For datasets with biological information, this can be provided (optionally) in the Enzyme, Gene_ID, and Protein_ID columns. At this stage, the template allows flexible input (see Figure 4 for examples) but recommend Enzyme are provided as either: Enzyme Commission (EC) number,^45–47 such as “EC 2.3.2.23”; gene symbol, such as “CYP1A1”; or as enzyme names, such as “Aryl hydrocarbon hydroxylase.” The Gene_ID is expected to be an NCBI Gene⁴⁸ ID, such as “1543.” The Protein_ID is expected to be either an NCBI Protein⁴⁹ accession, such as “NP_059488.2” or an UniProt identifier,⁵⁰ such as “P08684.” If multiple entries for Enzyme, Gene_ID, and Protein_ID are provided, they should be separated by a “pipe” symbol (“|”) or provided as new rows.

Finally, the Reference_ID and Reference_Description columns provide the opportunity to credit the original sources of the information. Reference_ID entries should be either PubMed identifiers⁵¹ (PMIDs) or Digital Object Identifiers⁵² (DOIs), preceded with “PMID:” or “DOI:”, respectively, for easy recognition, and separated by a “pipe” (“|”) if multiple IDs exist (they can be mixed—for example, “PMID:33929905|DOI:10.1186/s13321-018-0324-5”). The Reference_Description can be used to provide a free text form of the reference, to describe the data source (if no PMID/DOI available) or to describe evidence of the transformation.
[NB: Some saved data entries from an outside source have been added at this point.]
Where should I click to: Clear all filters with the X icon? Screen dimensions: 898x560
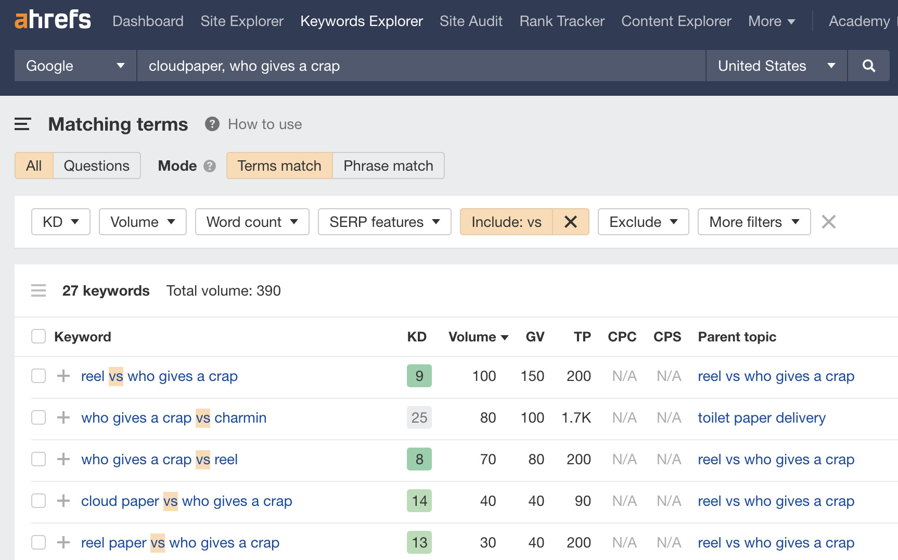[828, 222]
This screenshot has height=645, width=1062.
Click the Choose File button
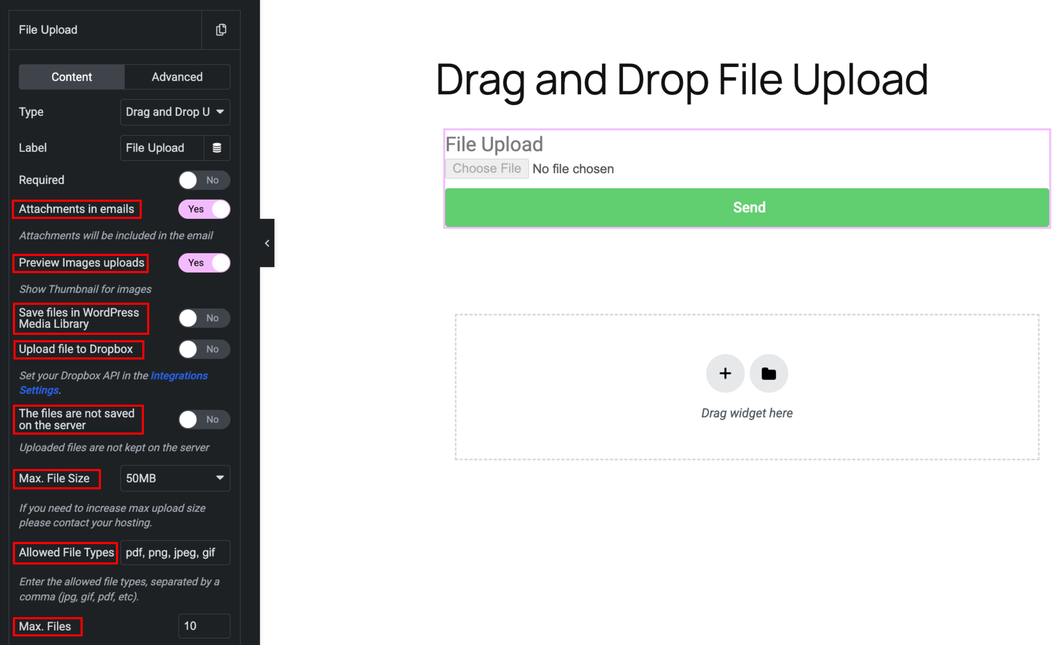coord(486,168)
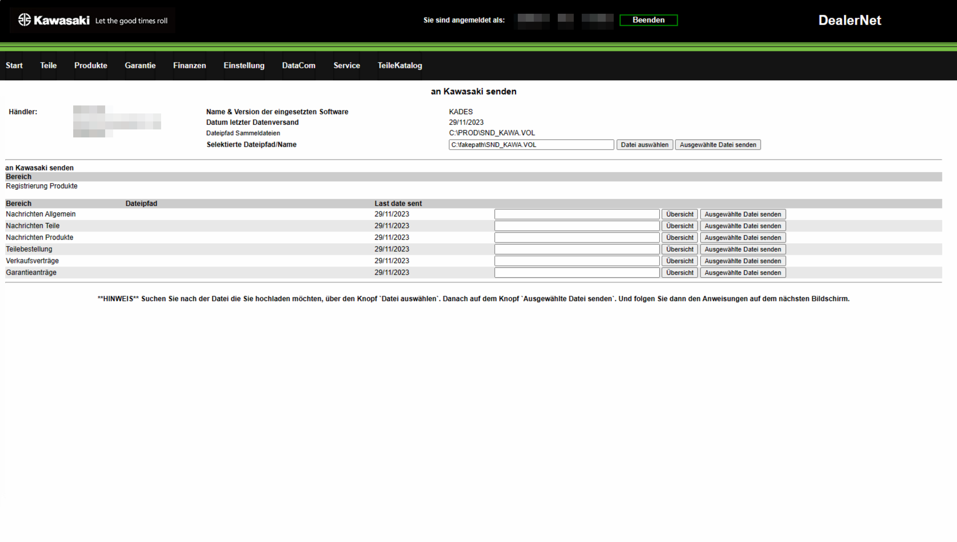Screen dimensions: 957x542
Task: Open the Start menu item
Action: point(14,66)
Only Reference_ID can be processed automatically. Again, see Figures 3 and 4 and the Transformations template⁴⁴ for examples.
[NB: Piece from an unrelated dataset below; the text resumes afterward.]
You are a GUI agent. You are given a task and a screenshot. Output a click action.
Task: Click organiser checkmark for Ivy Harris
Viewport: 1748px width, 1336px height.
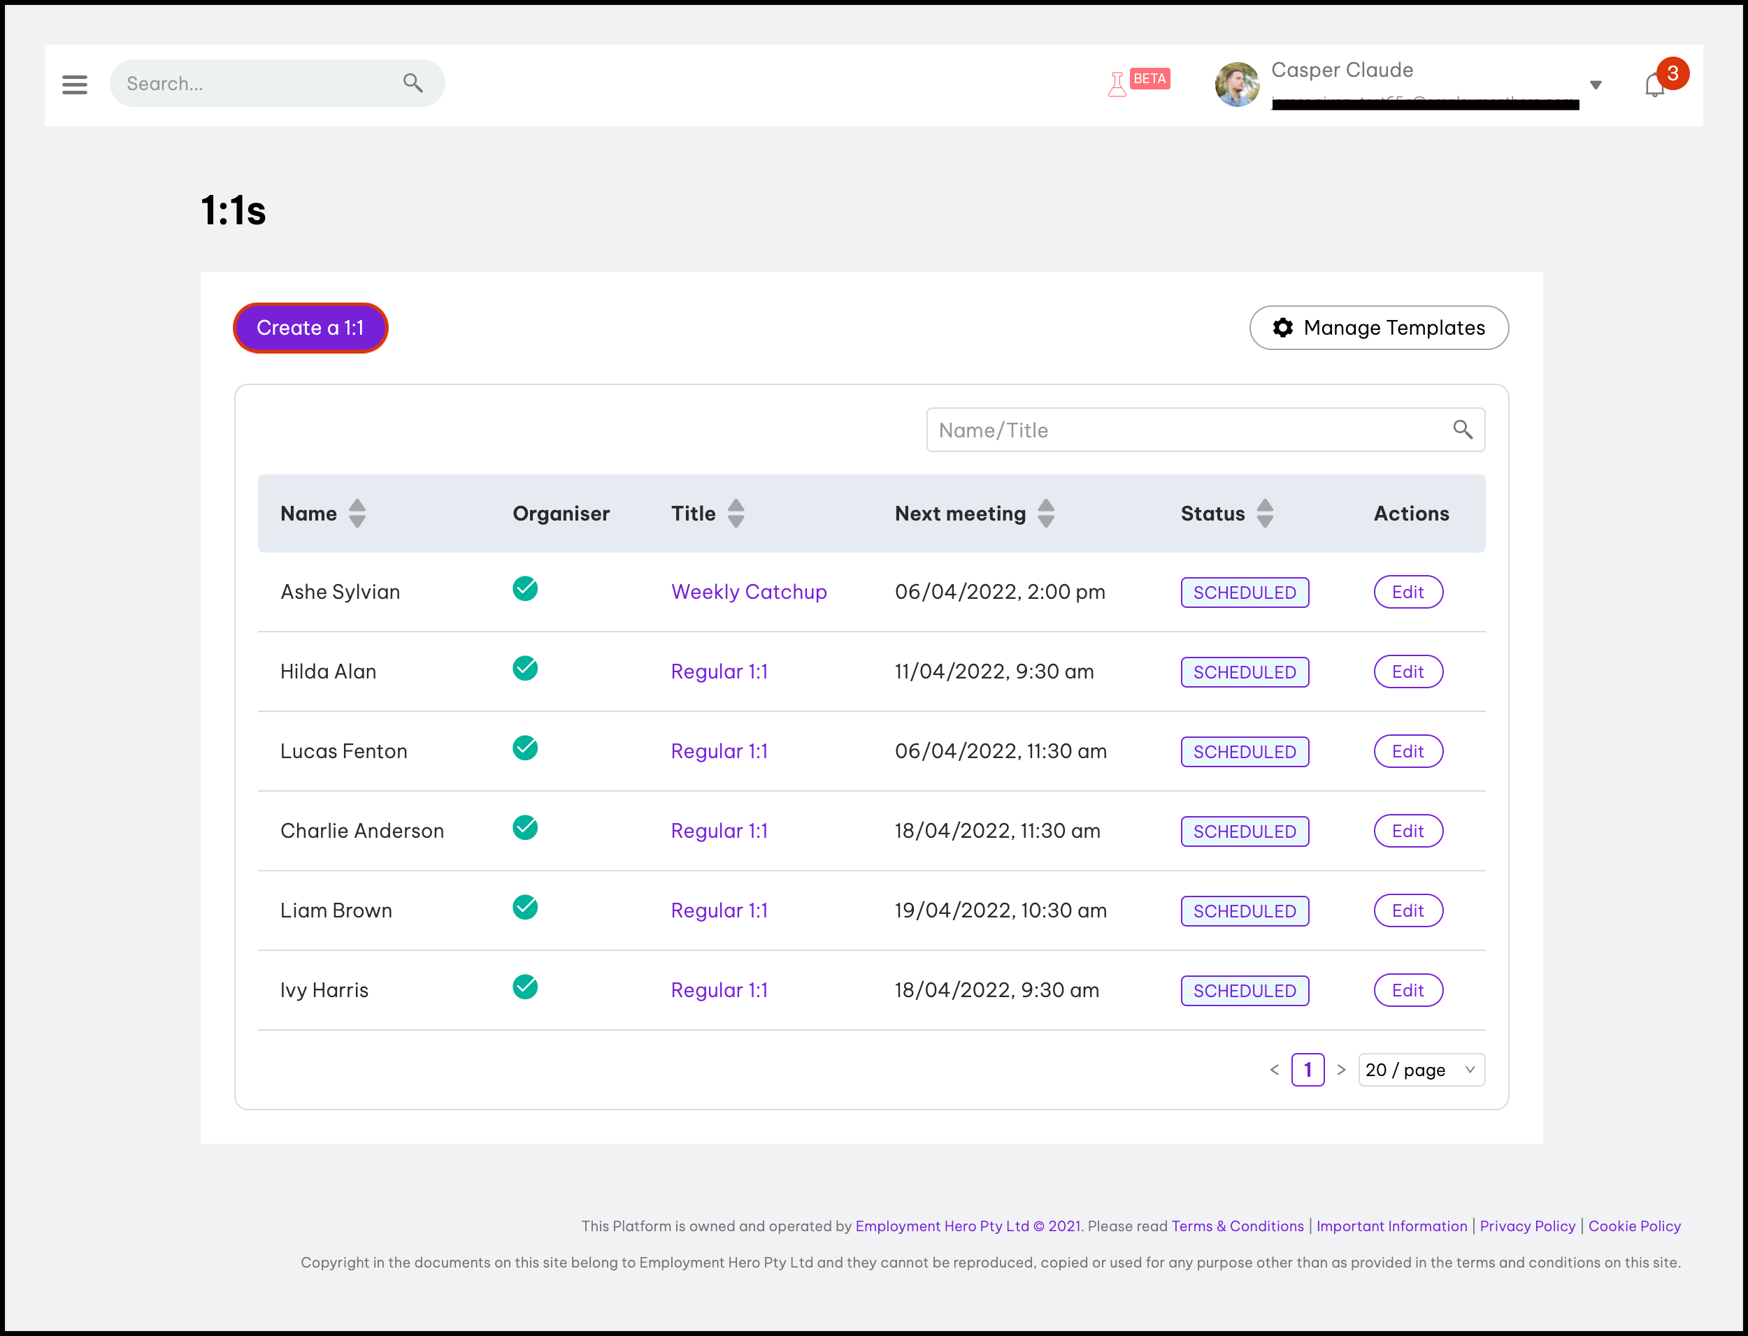525,987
So far, about 6000 Transformations have been processed using these templates, from nine different sources (many of these being composite data from several sources themselves, including ChEMBL,⁴³ MetXBioDB,³⁵ and REFTPS³⁷). The Transformations are being integrated into current computational mass spectrometry workflows (such as patRoon⁵³ and as documented in Krier et al.²²) and are openly available for all. The summarized files are likewise available for comprehensive efforts such as BioTransformer³⁶ to add this new data to their training set (MetXBioDB³⁵ is the library behind BioTransformer) and likewise improve predictions. Overall, FAIR transformations data will greatly support exposomics, and discussions to extend these templates into fields with formal ontologies and/or other formats such as mzTab^54,55 in the future are welcomed. As demonstrated in Figures 5 and 6, one can see the benefits of arranging data in FAIR templates. Figure 5 is an example of a resulting Transformation entry in PubChem, while Figure 6 can be created automatically in CDK Depict using simple code in R to create annotated reaction SMILES from the fields shown in Figure 3 only.
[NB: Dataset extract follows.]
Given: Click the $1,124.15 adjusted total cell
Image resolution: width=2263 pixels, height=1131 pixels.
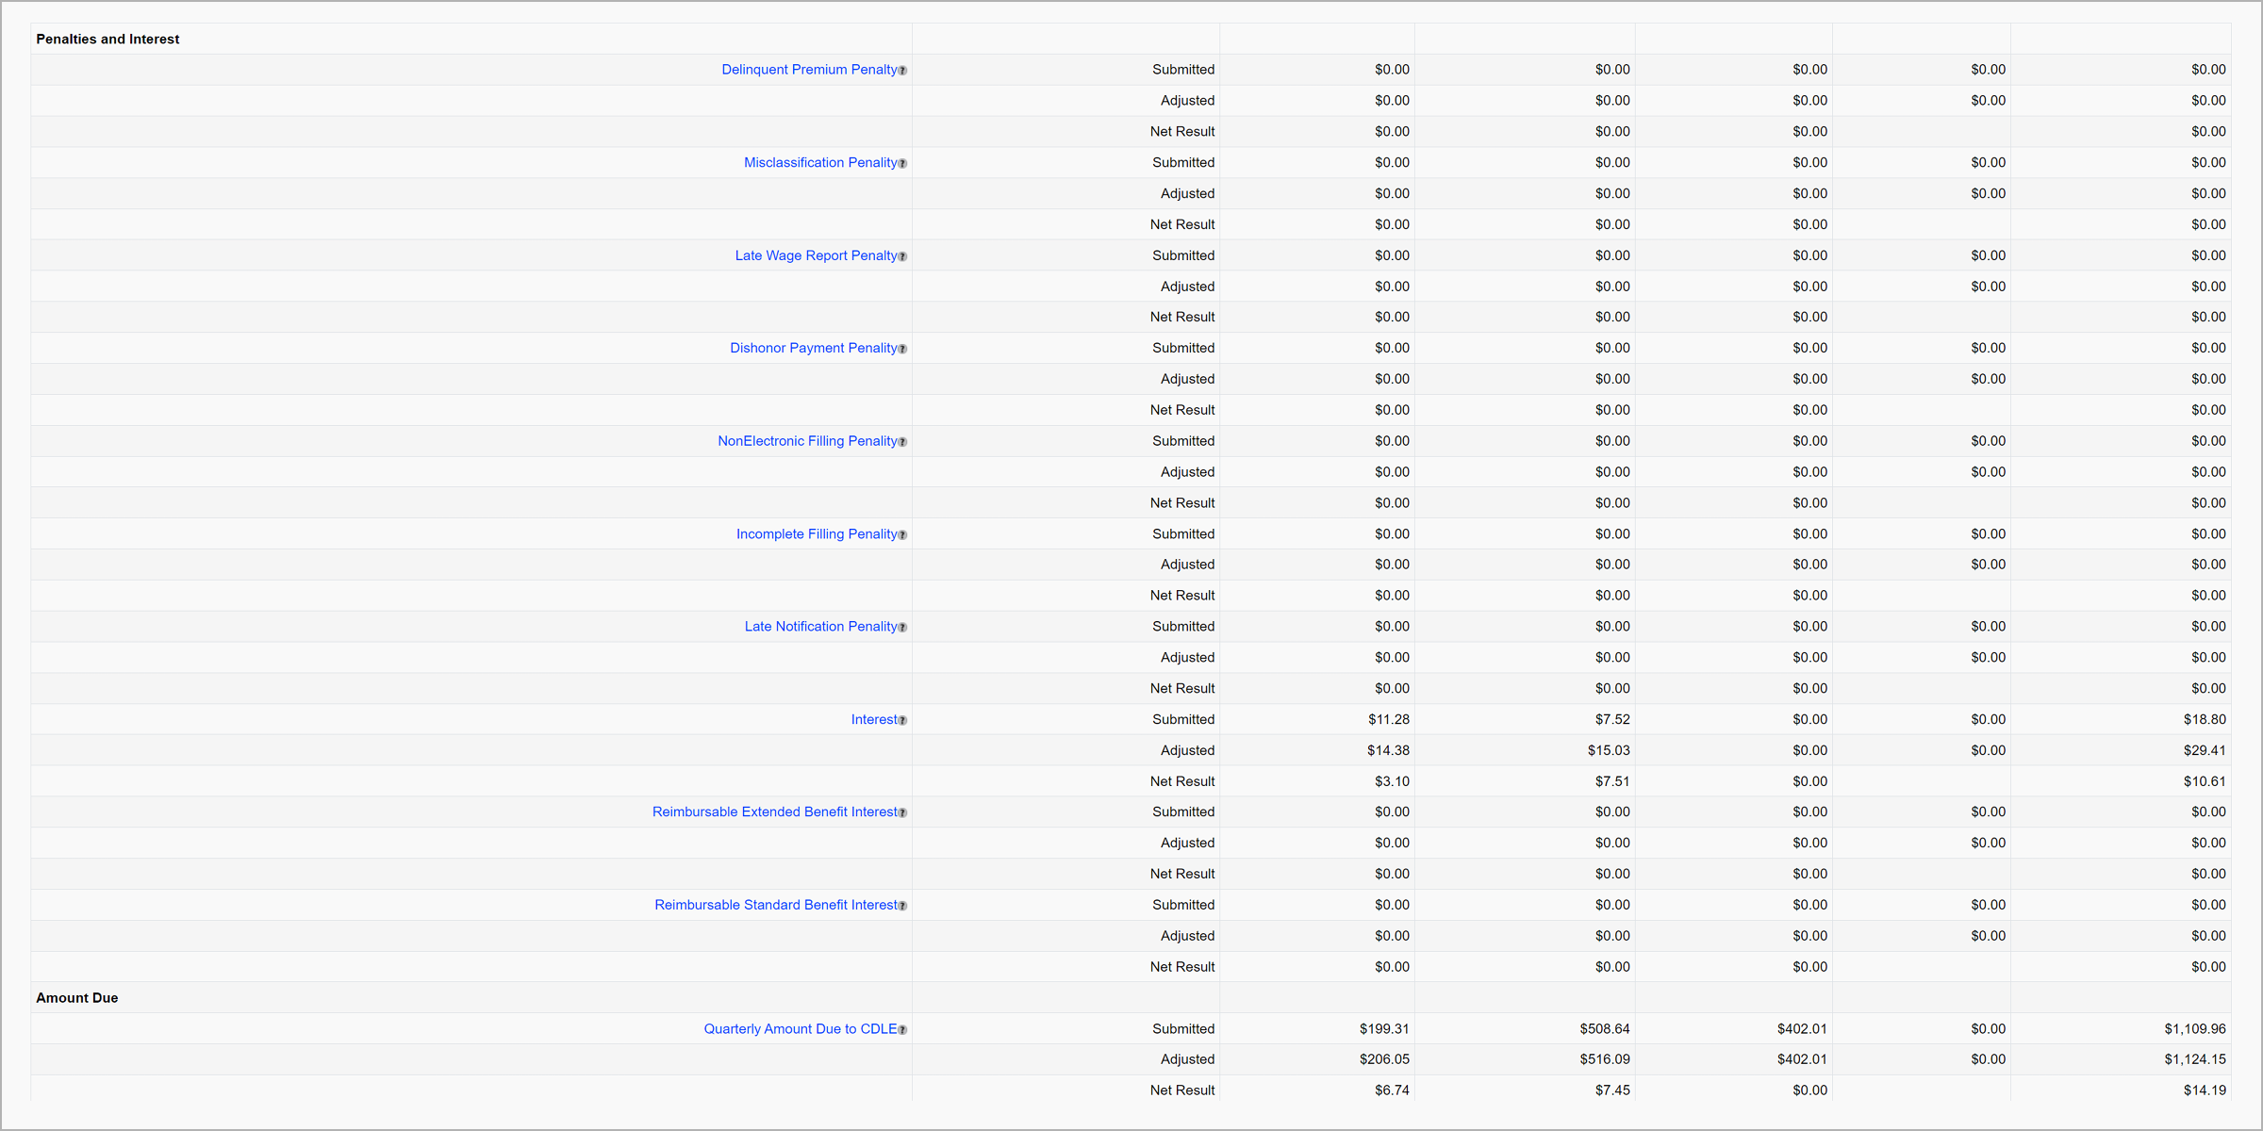Looking at the screenshot, I should [2194, 1059].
Exposomics is a data-driven science and vast quantities of information will be needed for it to be successful. By making the output of exposomics research available in a more machine-readable way, we can accelerate our progress and rise to the challenge. The templates provided here are a means to make primary outputs FAIR (Findable, Accessible, Interoperable, and Reusable). When authors provide this content as Supplementary Material, it can be readily accessed and utilized, ideally without human intervention. When the journal interlinks these Supplementary Material files with the article DOI and associated metadata, other resources can rapidly find and integrate this content and provide enhanced services for the entire community. Improving the FAIRness of Supplementary Material greatly decreases the effort to combine and aggregate information between papers and improves the correctness of the information over text-mining-based approaches. It also greatly enhances the visibility of the individual works and research outputs. As a young scientific discipline, the exposome should learn from its closely related “elder” disciplines. Genomic approaches gained incredible traction due to the widely encouraged and eventually mandated sharing of information. Let us take these lessons to heart and advance together as a field. We need to share information—and lots of it—to help make sense of the exposome. The use of these facile, ready-to-use templates will help advance exposomics by contributing vital information to complete the exposomics “puzzle.”